家畜を連れて、アコーディオンを鳴らしながら歩いてくる日葵に、転烙ガーディアンとオキアミの反逆の兵士達が注目する。
「ウフェ~ッフェッフェッ、おーい、皆の衆、昼飯の時間だよ~。ああ、一度に来るんじゃないよ。交代でね~」
「あんたも来てたのか」
蟻広が日葵に声をかける。御久麗の森繋がりで、蟻広は日葵と縁が有る。
「食料配給係は必要だろ。それに、これは私の宿命でもあるからさ。最後まで見届けないとね。フィフィフィフィ」
日葵はいつもの不気味な笑い声を発する前に、一瞬だが真顔になった。
「人間、一番大事なもんは食だからね。食が力に代わる。食で命が保たれる。当たり前のことだけど、最近の若いもんはその当たり前のことを見落としているよ。ウヒヒヒヒ。この時のために、転烙市の牧場で私が丹念に育てた家畜共を使ってやったんだから、気張っておいきよ。
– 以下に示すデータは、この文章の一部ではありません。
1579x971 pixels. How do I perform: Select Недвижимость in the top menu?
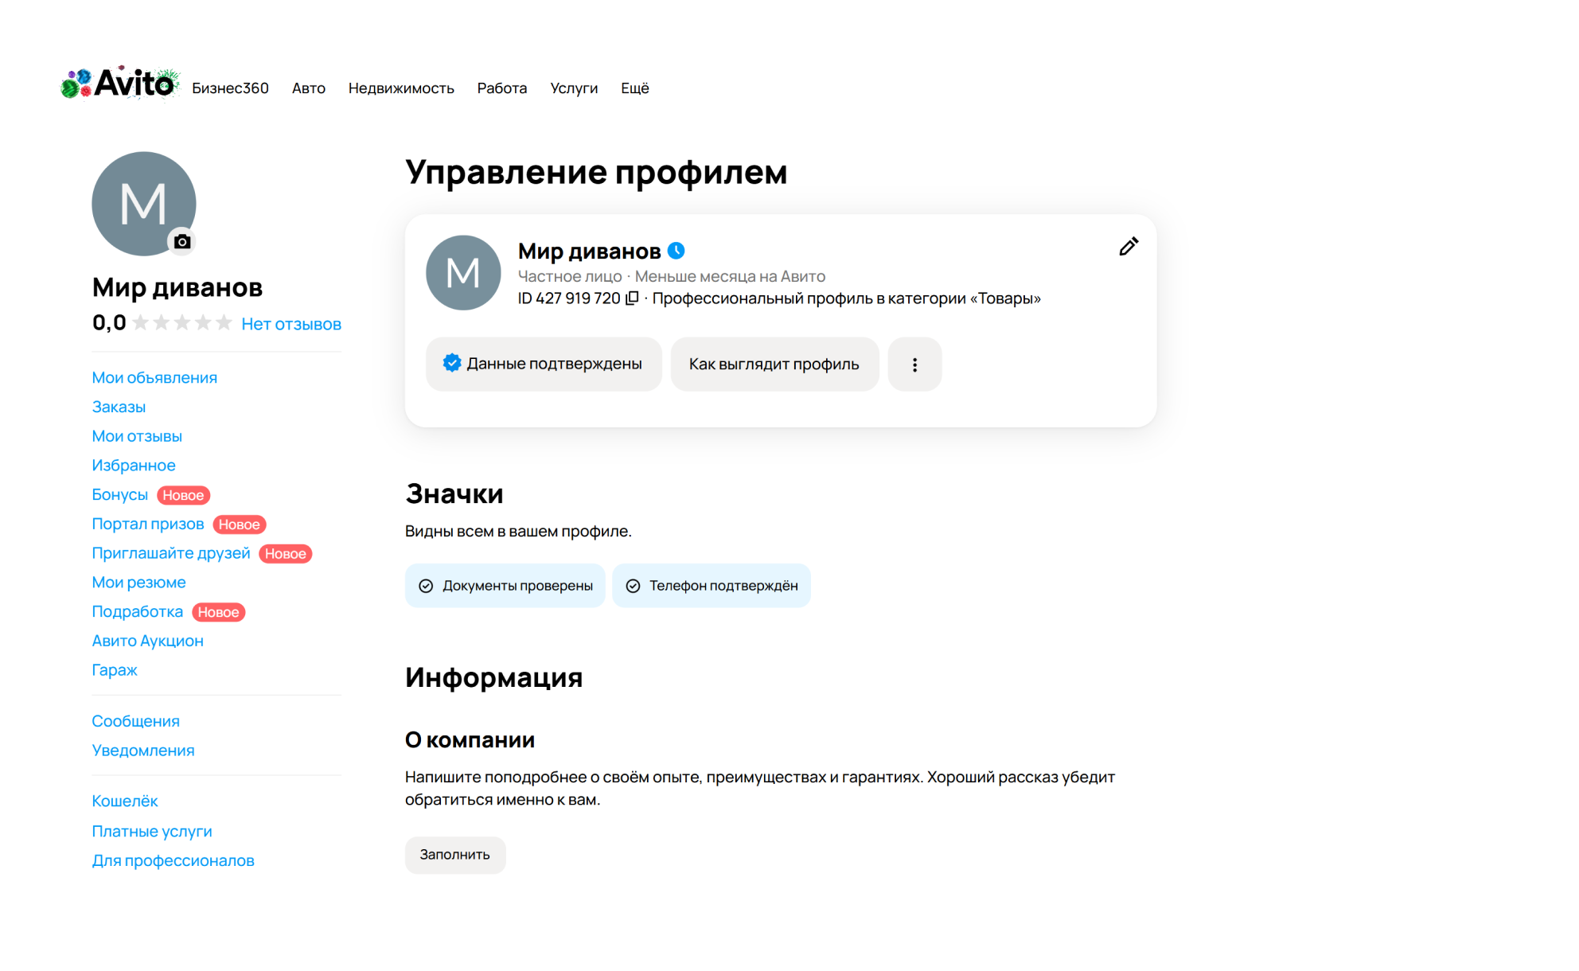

フヒュヒュヒュヒュ」
「これだけの人に何日も配給できるだけ家畜いるの?」
「どんだけ育ててるんだって話」
日葵の話を聞いて、凡美と蟻広が言う、
「これから数多くの死が生まれる。避けられない激しい戦いが始まるからね。私はあんたらが少しでも多く命を繋ぎ止められるようにと、そう願って、私が育てた選りすぐりの命をあんたらに与えているのさ」
日葵の話を聞いて、凡美、勤一、蟻広、そして近くにいた多くの者達が、神妙な面持ちになる。
「明らかにあれ、朝より伸びてるな」
球場の中から生えている巨大合体木を見上げて、勤一が目を細める。他の面々もつられて『砲台』を見る。
「凄まじい生命力を感じる」
「そりゃそうだ。転烙市の市民の生命エネルギーを吸いまくったんだから」
柚と蟻広が言った。
(彼等はサイキック・オフェンダー。犯罪者達。世界に背を向け、罪を犯し、道から外れた者達。つまり――僕の同胞)
勤一や蟻広達を、文字通り影の中からこっそりと様子を見ながら、会話を聞きながら、デビルは思う。
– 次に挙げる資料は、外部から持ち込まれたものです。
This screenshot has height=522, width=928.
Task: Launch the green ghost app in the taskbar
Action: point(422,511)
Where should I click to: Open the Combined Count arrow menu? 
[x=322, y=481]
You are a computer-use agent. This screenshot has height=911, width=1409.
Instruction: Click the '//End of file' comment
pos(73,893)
(彼等は何故戦う? 命懸けで、戦う選択をした? おそらく彼等は知っている。自分達が、世界そのものと戦うことを、本能が――いや、魂が知っている)
一つの結論に行きあたる。
(世界を焼き尽くすために戦う)
デビルが行き着いた結論はそれだった。疑いなくそう信じた。
(僕には――僕一人には世界を焼き尽くす力は無い。でもあのマッドサイエンティストには有る。今まさに、世界を焼き尽くそうとしている。本当の意味で悪魔となろうとしている? 悪魔がいることを証明してくれる? いや、僕も悪魔だ。僕も悪魔らしくあるべきだ)
デビルはこの時点である事を決意し、その場から移動した。
(僕も世界を焼き尽くす一人になる。そのためには――)
そのためには、やれることは全てやらなくてはならない。思いついたことは全てやっておくべきだ。デビルは自分にそう言い聞かせる。